The default state is meh
1 min read

The default state is meh

Many organizations start out with a strong culture. Everyone at the company has a shared (even if implicit) understanding of what it means to be an exceptional citizen of their organization and obsessively upholds it. But without clear mechanisms for upholding and evolving the culture, it eventually slips away into some milquetoast version of itself and everything the company does begins to skew towards the mostly-inoffensive mean. We all know the tropes.

The work output is good enough to get the job done but it's nothing you want to hang on the proverbial fridge. The company gets hierarchical and teams turn into territories. Success is measured in team size, not impact. The goals of the company are supplanted by the aspirations of the individual. People stop caring about what’s happening outside their personal inbox. The company becomes a better fit for process upholders and box-checkers than great thinkers and builders. Only “sure, lgtm” people thrive and“hmm, what about” people get wrist slaps and annoy their colleagues.

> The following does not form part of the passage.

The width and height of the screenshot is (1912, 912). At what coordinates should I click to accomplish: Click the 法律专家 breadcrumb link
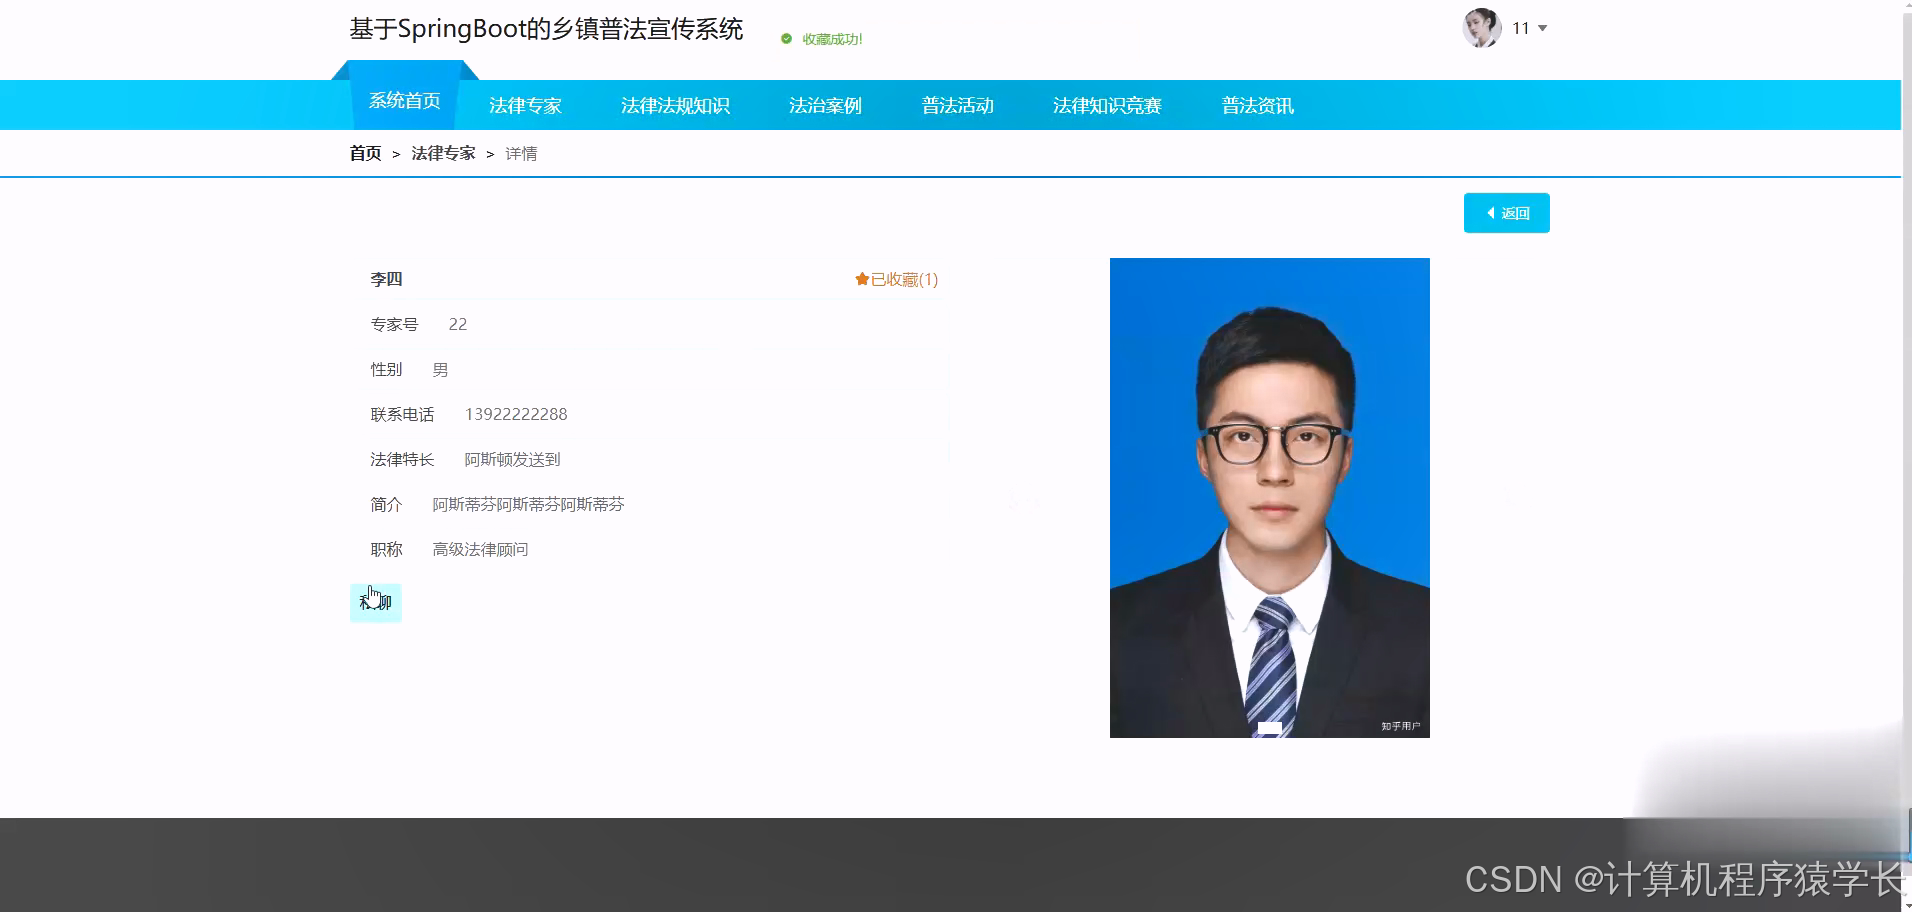tap(443, 152)
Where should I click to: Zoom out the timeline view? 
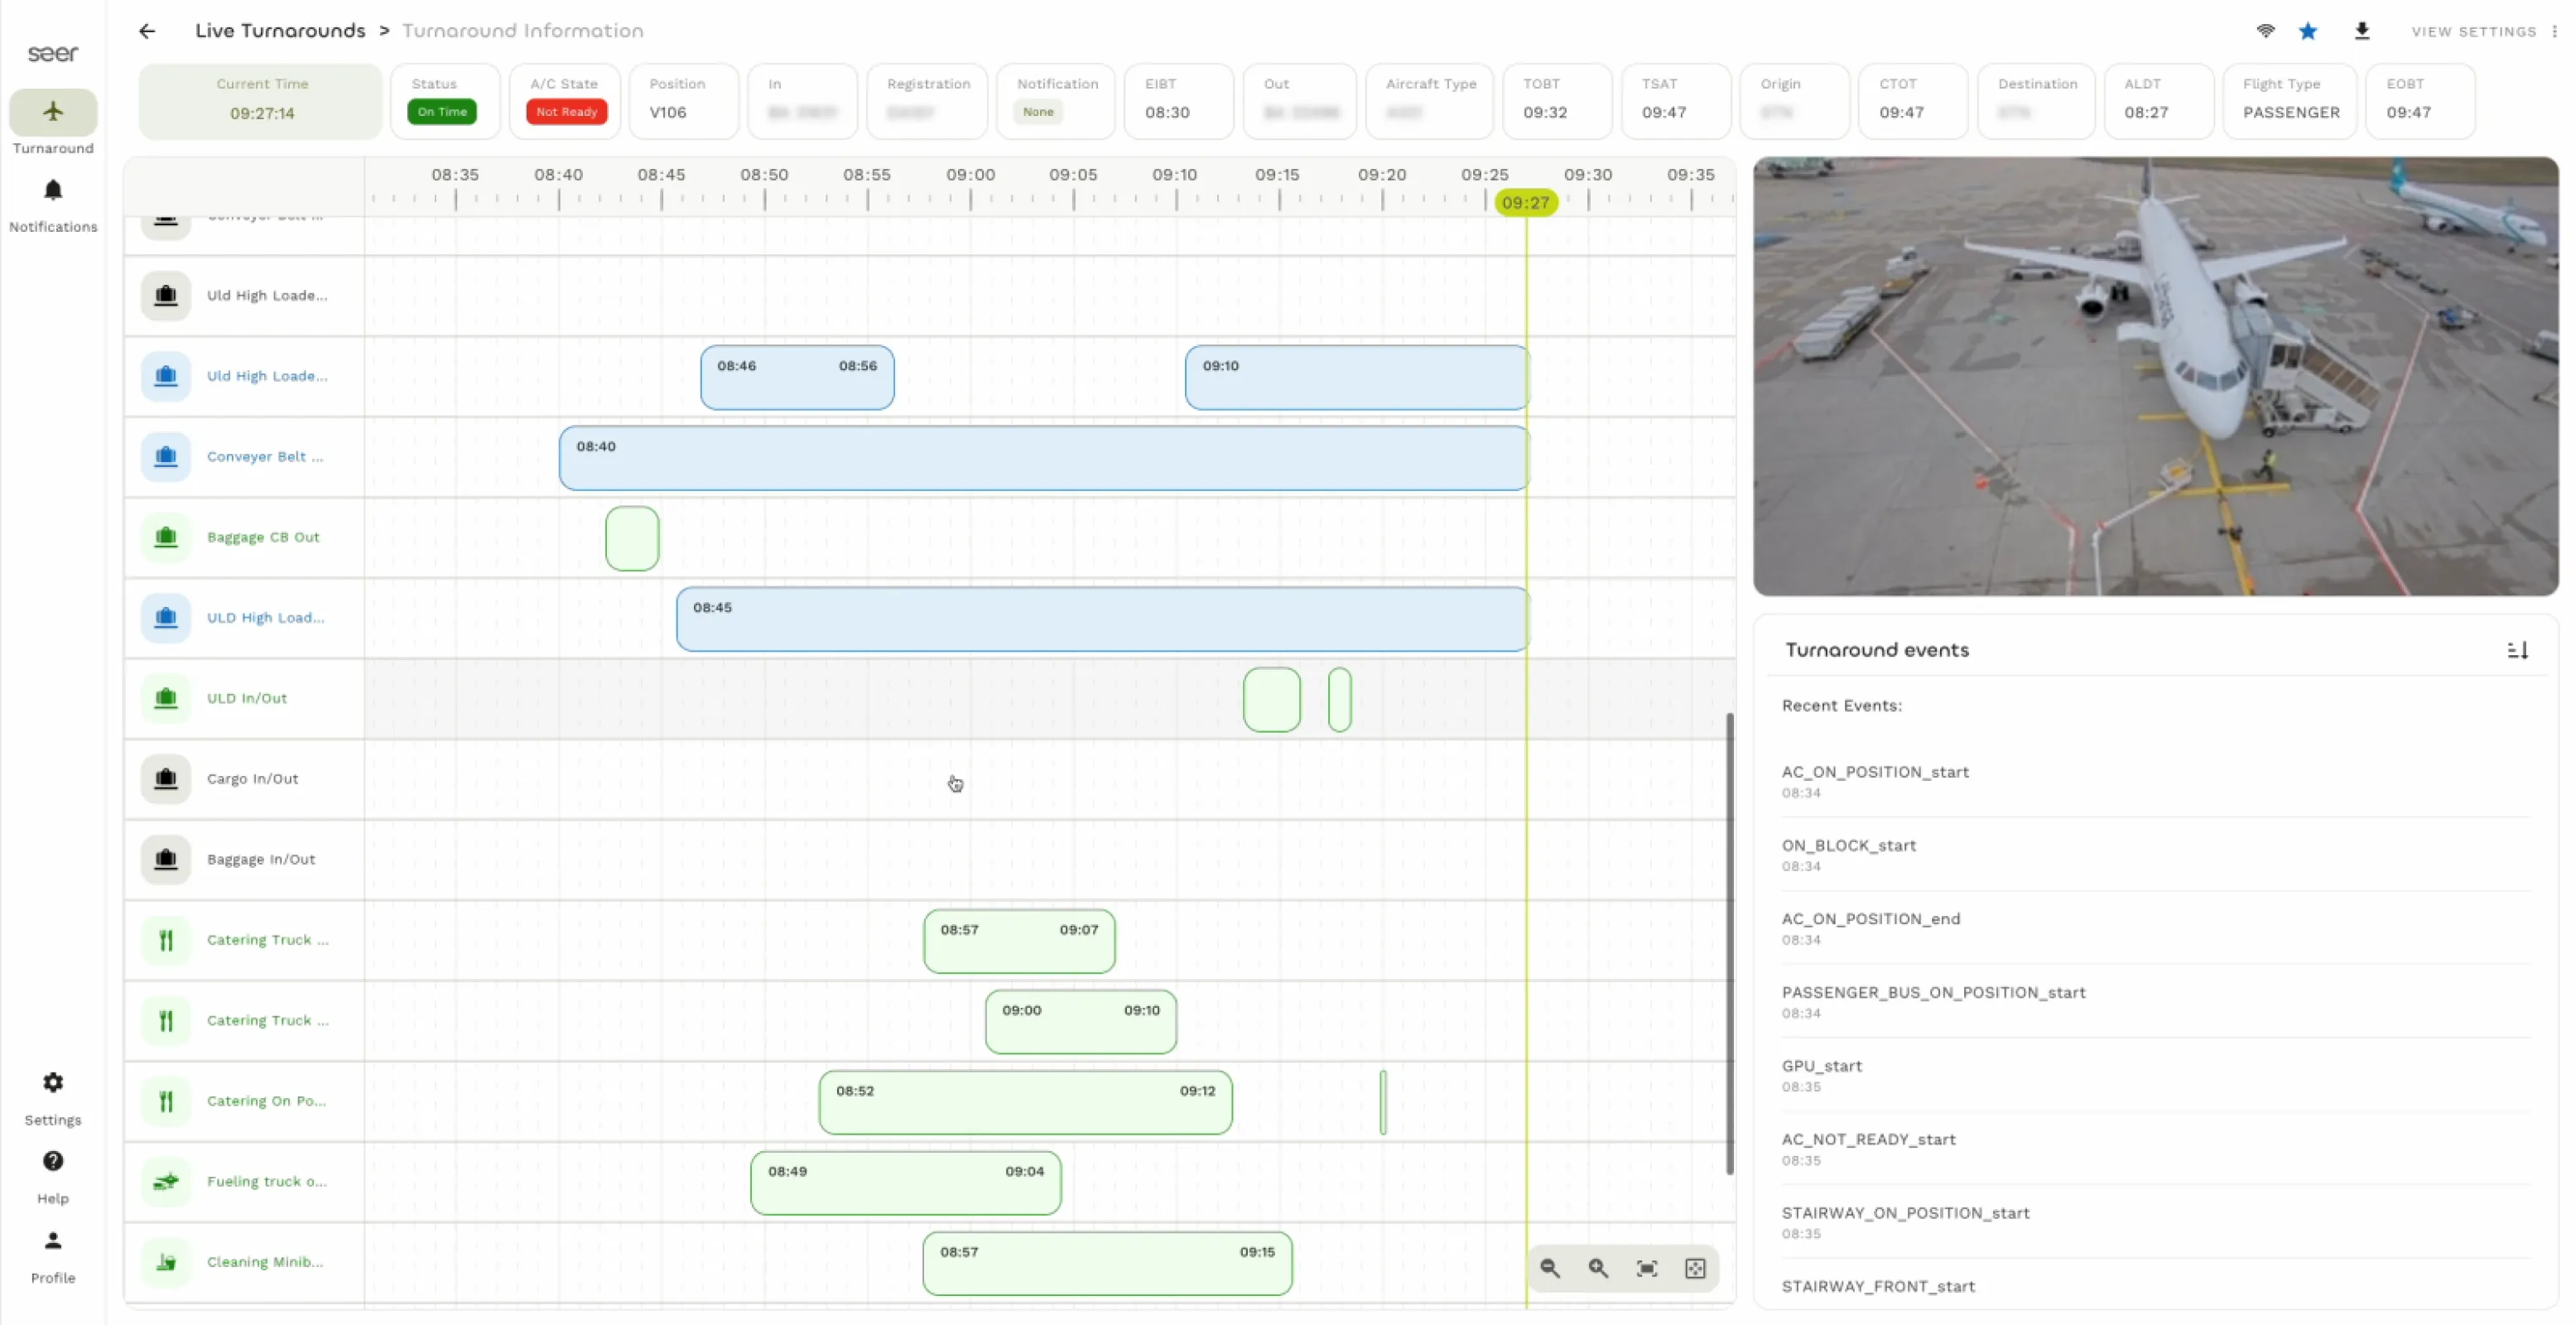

Worst of all, these operating modes are contagious, so once it starts it's really hard to stop. The best talent steers clear and/or departs at the first whiff of this stuff. And, if the company is lucky enough to scale, and especially to scale quickly, the train only speeds faster towards this state. ICK!

In summary, the organizational politics beat out the contents of an idea. And what's scary is that this is the default state, even when there's no malicious intent. (See Alex Komoroske's talk on how organizations are like slime molds for more on why that is). Without a relentless focus on culture, organizations slip into the default state; mostly tolerable to most people.

Your only hope of steering away from this is to build a strong culture of intellectual honesty that everyone upholds. To be specific, you have to establish (and evolve!) the processes and norms that get and keep everyone comfortable with:

  • Open discourse
  • Embracing nuance
  • Egoless debates
  • Regular feedback
  • Principled decision-making
  • Asking “why”
  • Explaining “why”
  • Unbiased evaluation of successes and failures

Françoise Brougher(Google, Pinterest) calls it,“care with candor.” Jeff Lawson(Twilio) calls it“no shenanigans.” Patty McCord(Netflix) calls it“honesty”. Boz(Facebook) calls it“antifragile.” Ravi calls it "demanding and supportive."

No matter what you call it, it’s the only way to do it.